START Input for this task
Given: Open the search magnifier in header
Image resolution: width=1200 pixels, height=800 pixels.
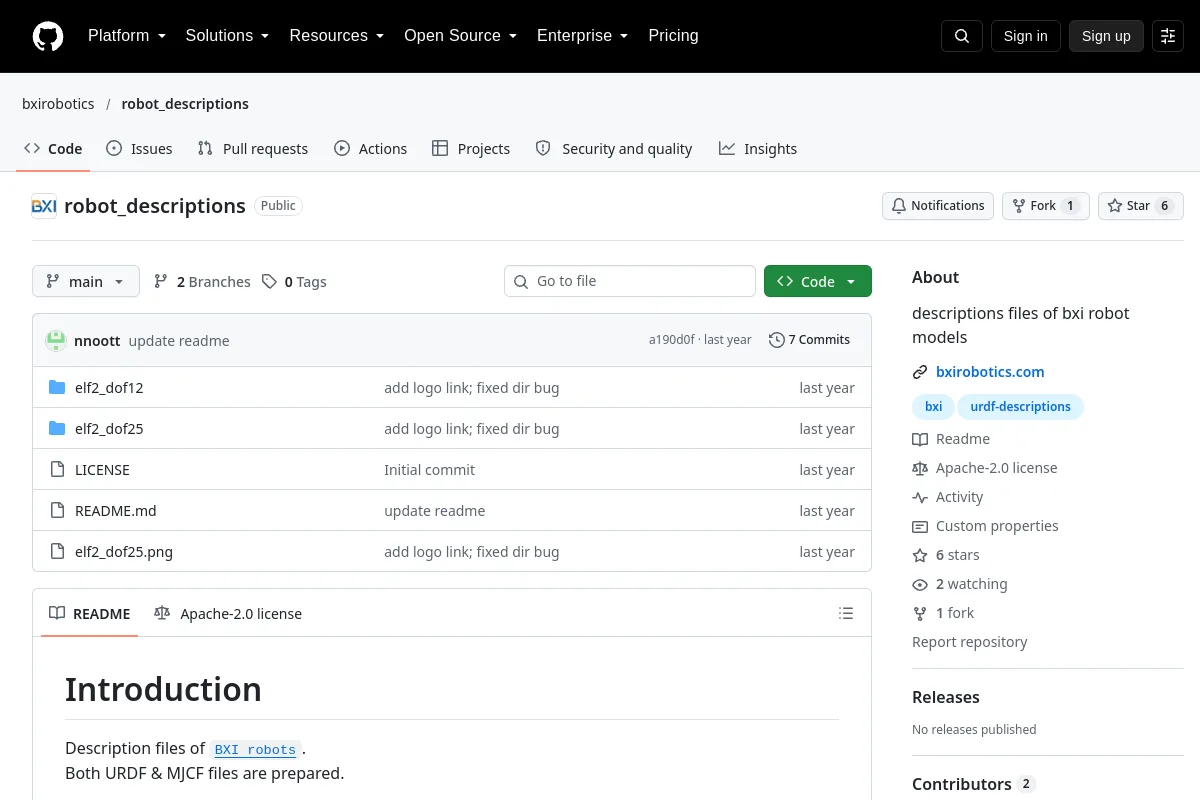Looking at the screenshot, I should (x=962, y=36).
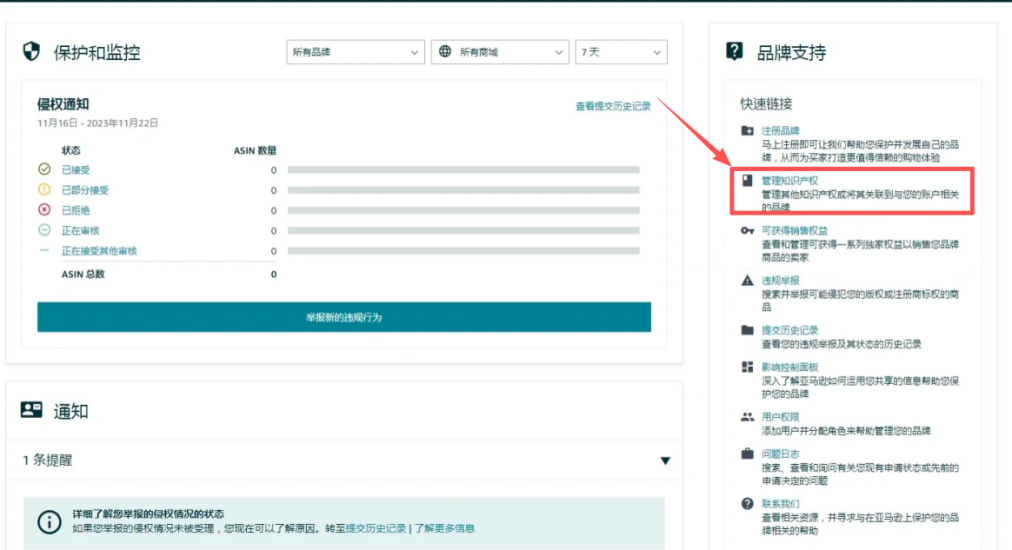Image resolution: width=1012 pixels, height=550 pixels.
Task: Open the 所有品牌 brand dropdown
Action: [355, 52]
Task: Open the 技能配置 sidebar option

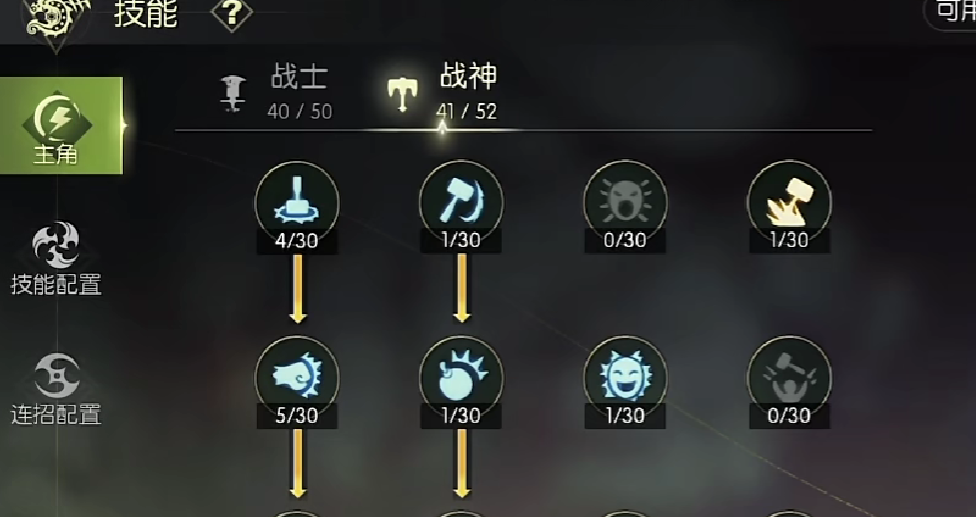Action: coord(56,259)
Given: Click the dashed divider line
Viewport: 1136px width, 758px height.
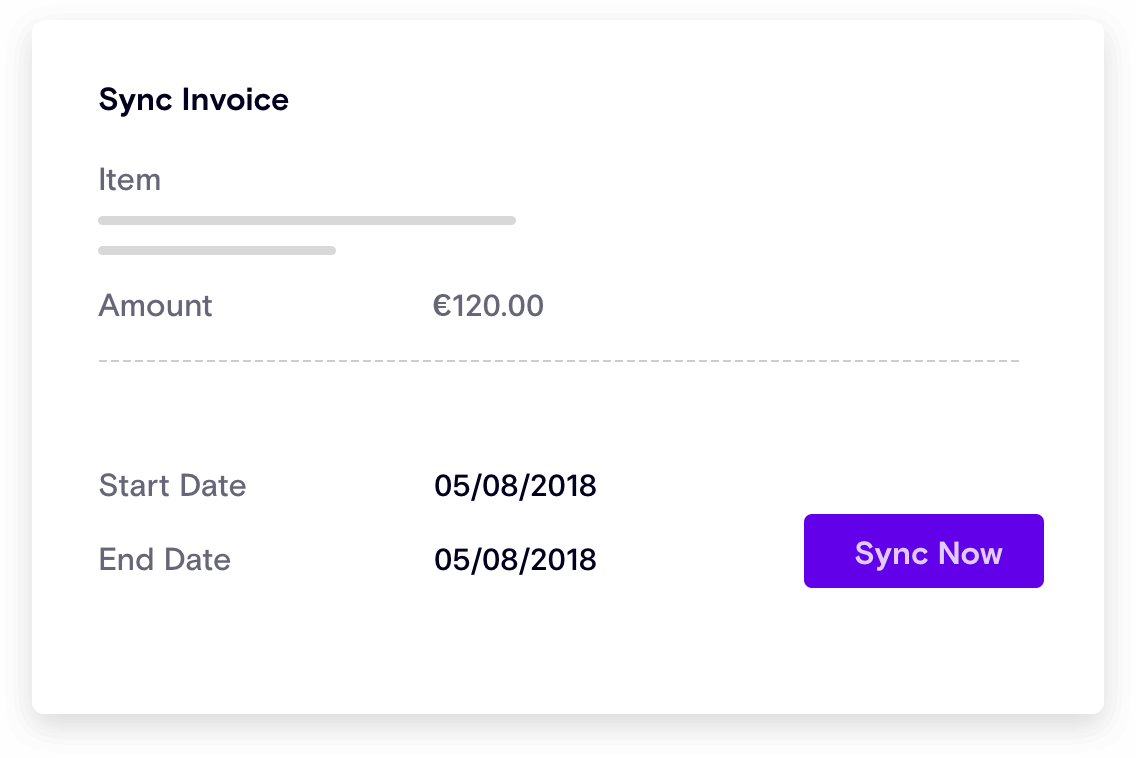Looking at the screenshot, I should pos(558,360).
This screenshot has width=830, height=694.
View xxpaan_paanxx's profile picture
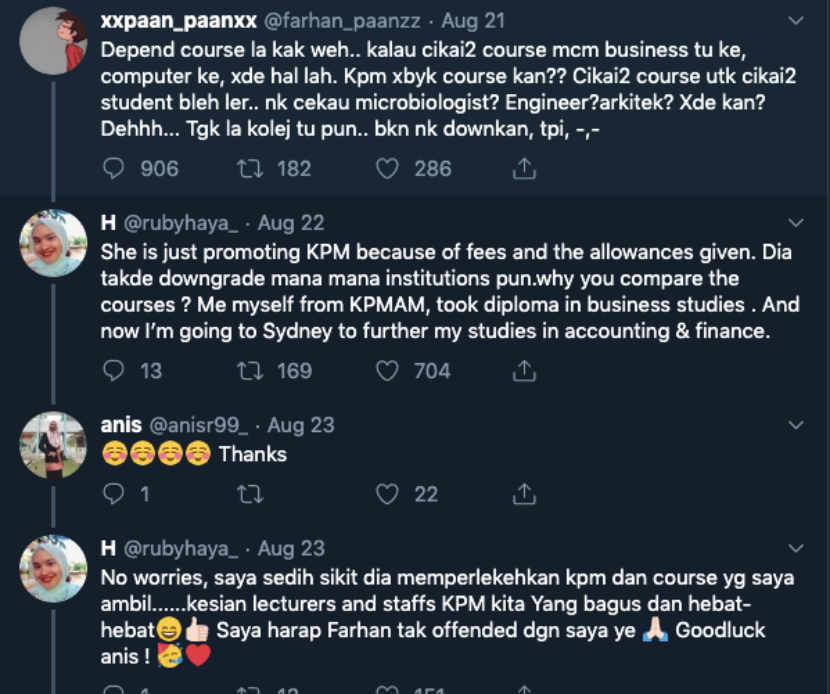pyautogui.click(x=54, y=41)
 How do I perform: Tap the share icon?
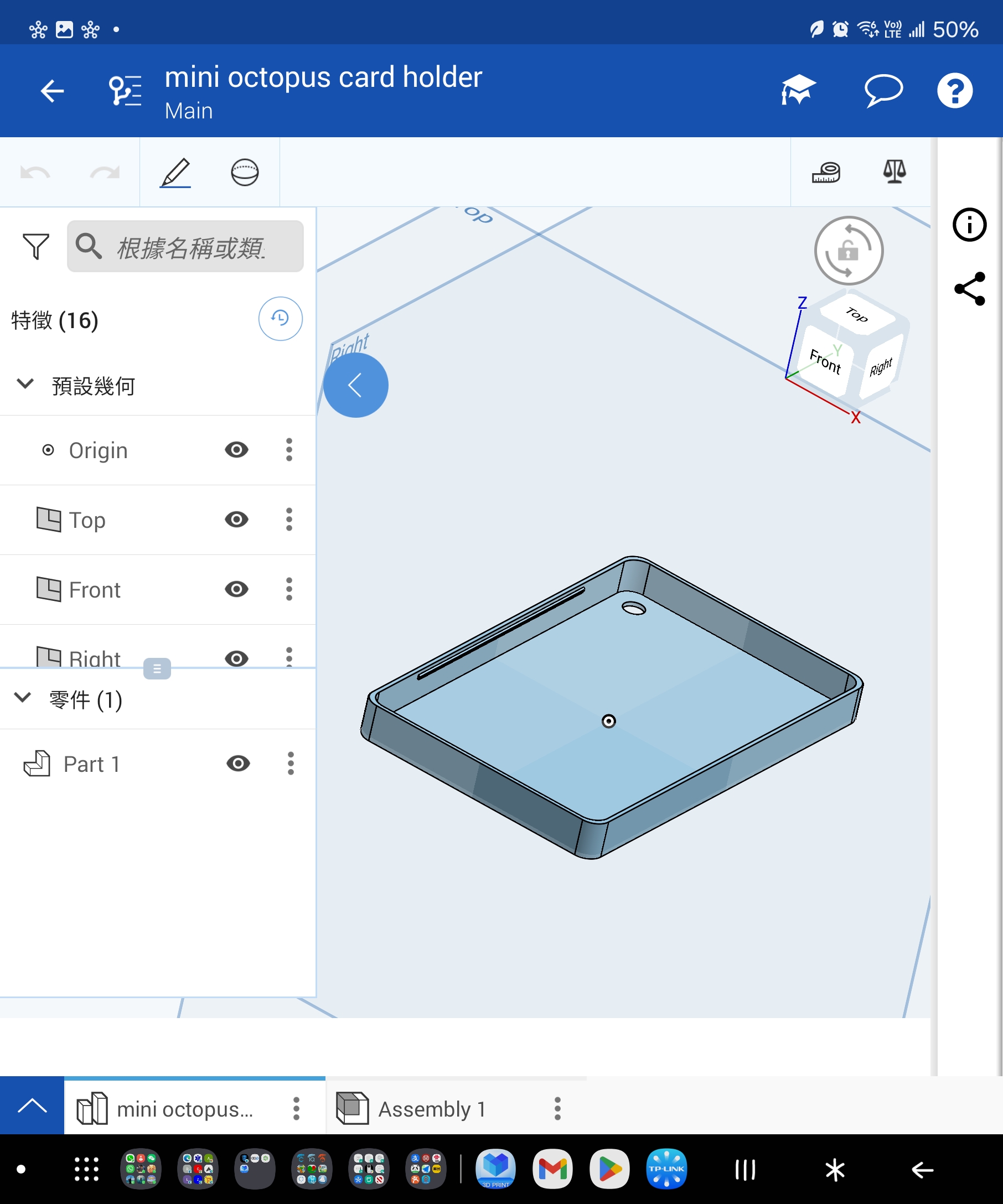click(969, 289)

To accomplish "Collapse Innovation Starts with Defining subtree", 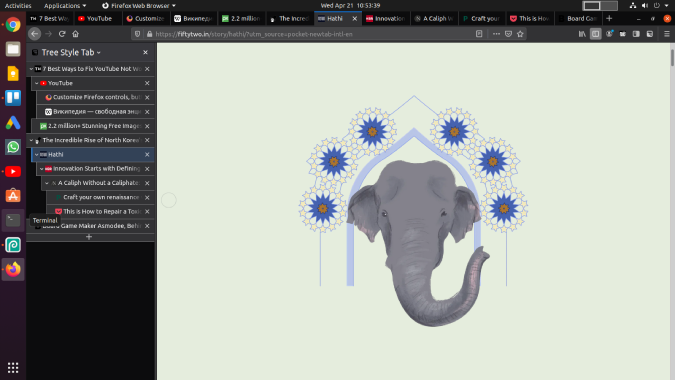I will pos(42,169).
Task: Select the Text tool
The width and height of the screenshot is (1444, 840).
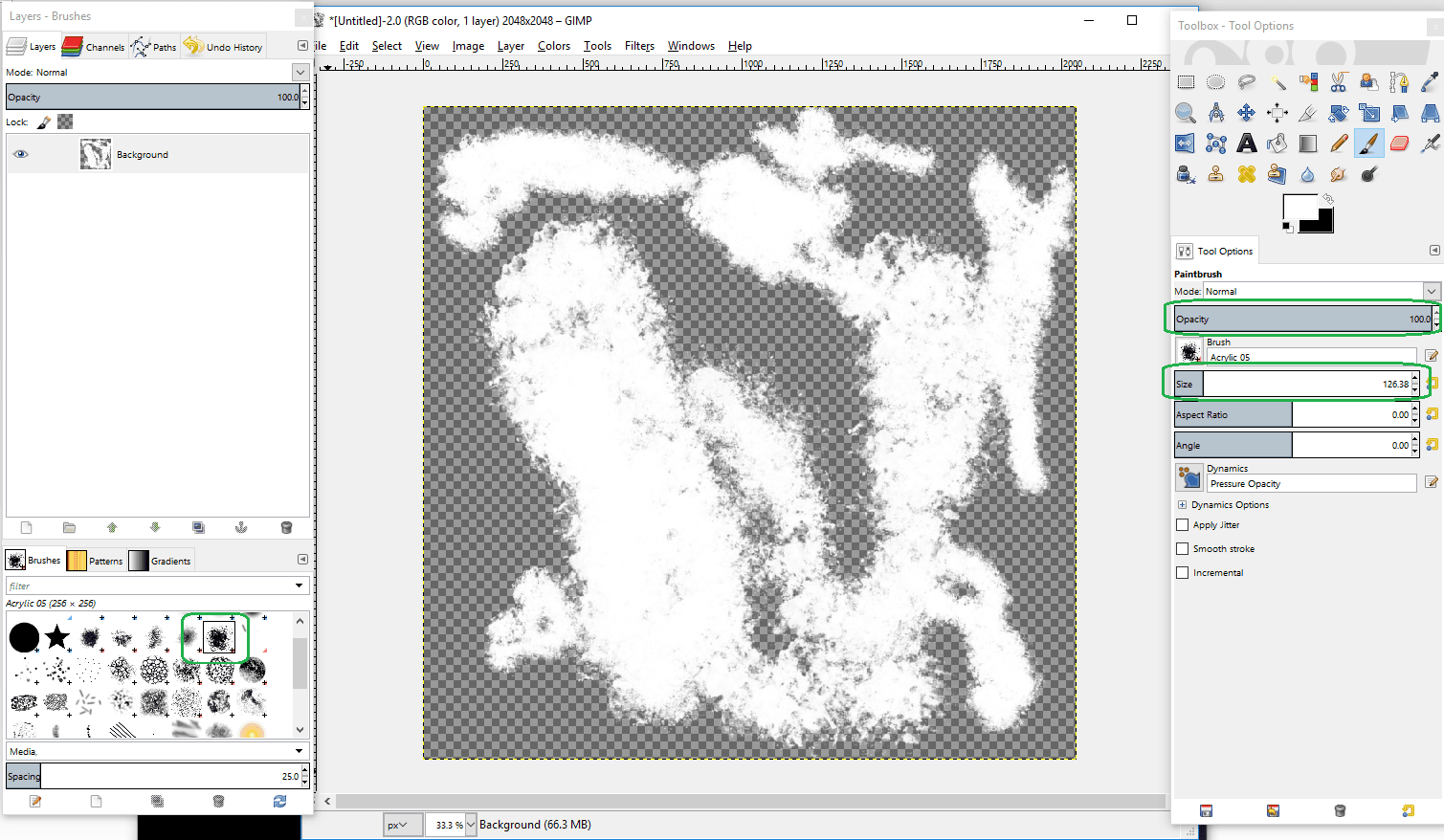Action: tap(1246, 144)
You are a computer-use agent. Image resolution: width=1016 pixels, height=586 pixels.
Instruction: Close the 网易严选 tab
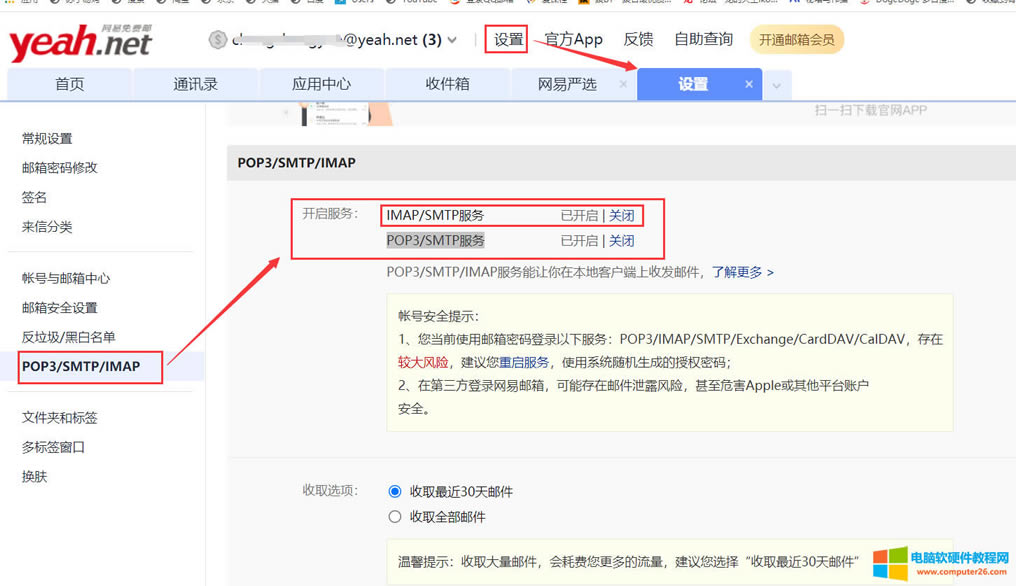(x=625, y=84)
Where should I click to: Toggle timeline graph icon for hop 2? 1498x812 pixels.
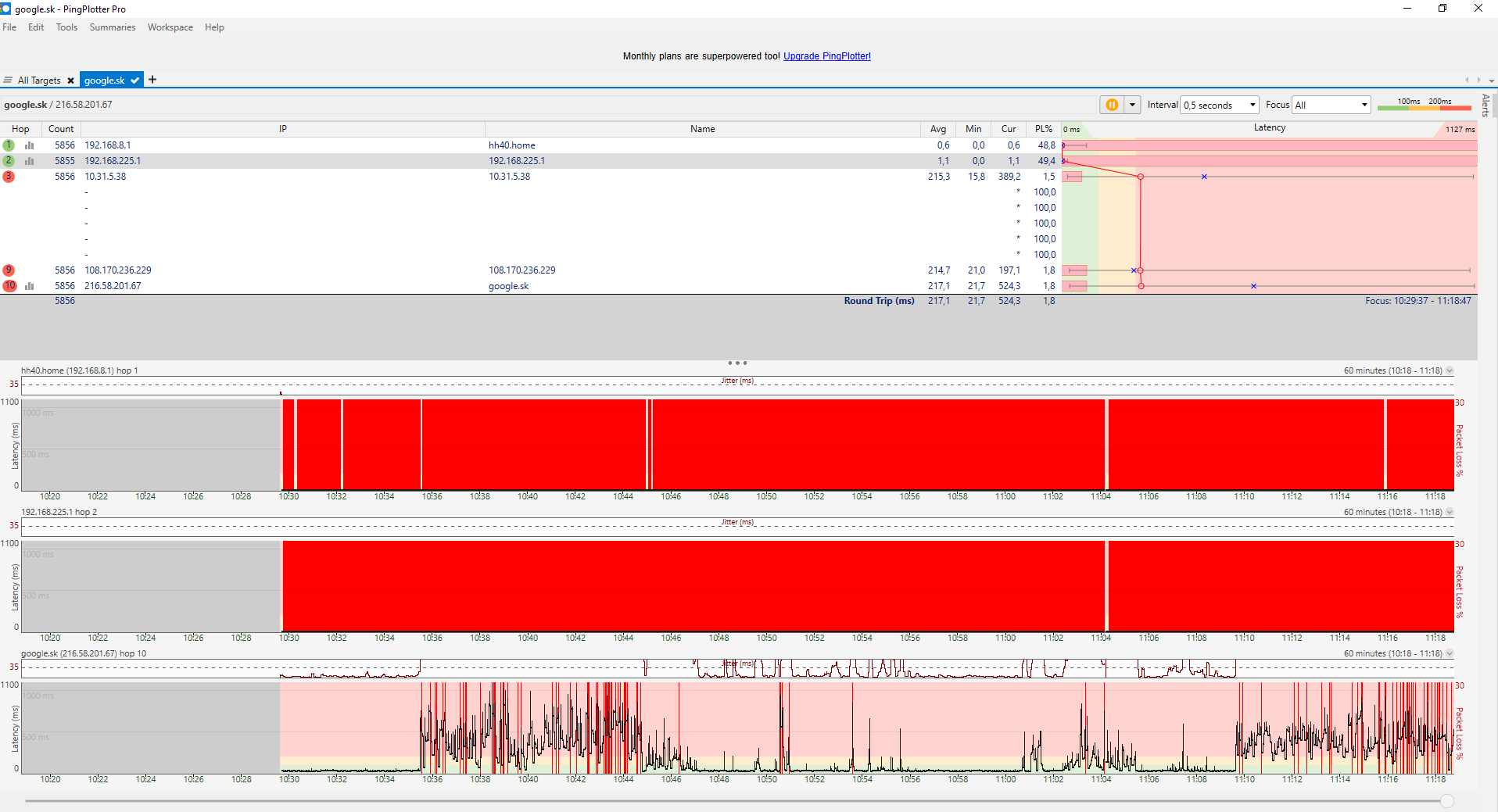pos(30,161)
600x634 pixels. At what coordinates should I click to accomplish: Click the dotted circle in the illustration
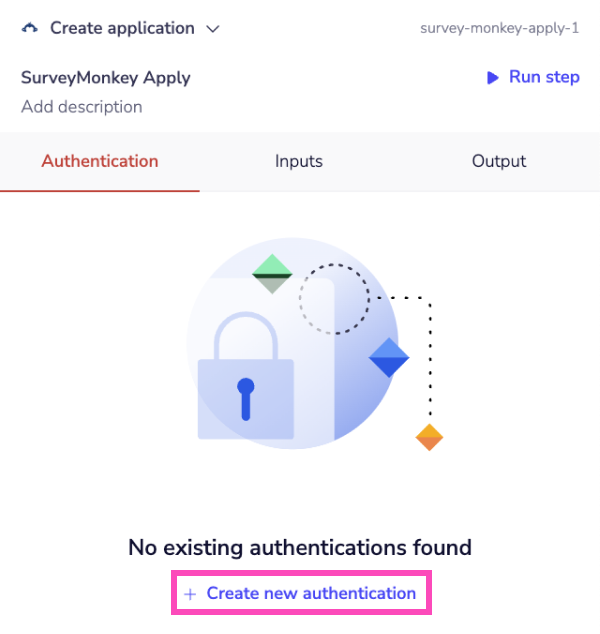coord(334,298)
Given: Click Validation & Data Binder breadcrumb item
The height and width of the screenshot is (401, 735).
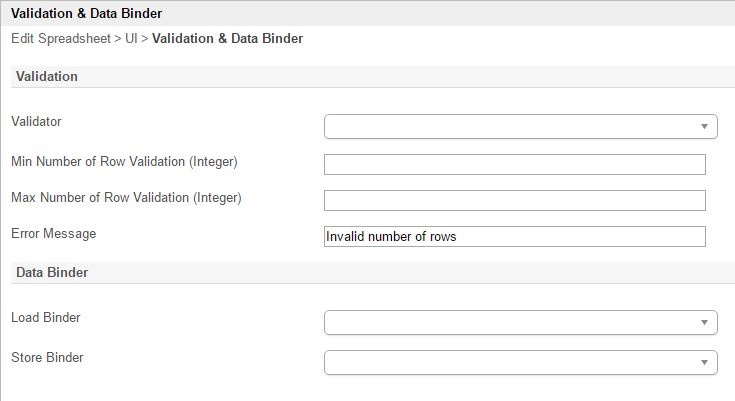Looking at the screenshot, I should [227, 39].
END Input for this task
Problem description: Which lines of the material contain the string "Given"? List each of them.

Answer space:
Given: Open the search magnifier in header
Given: Click the dashed divider line
Given: Click Validation & Data Binder breadcrumb item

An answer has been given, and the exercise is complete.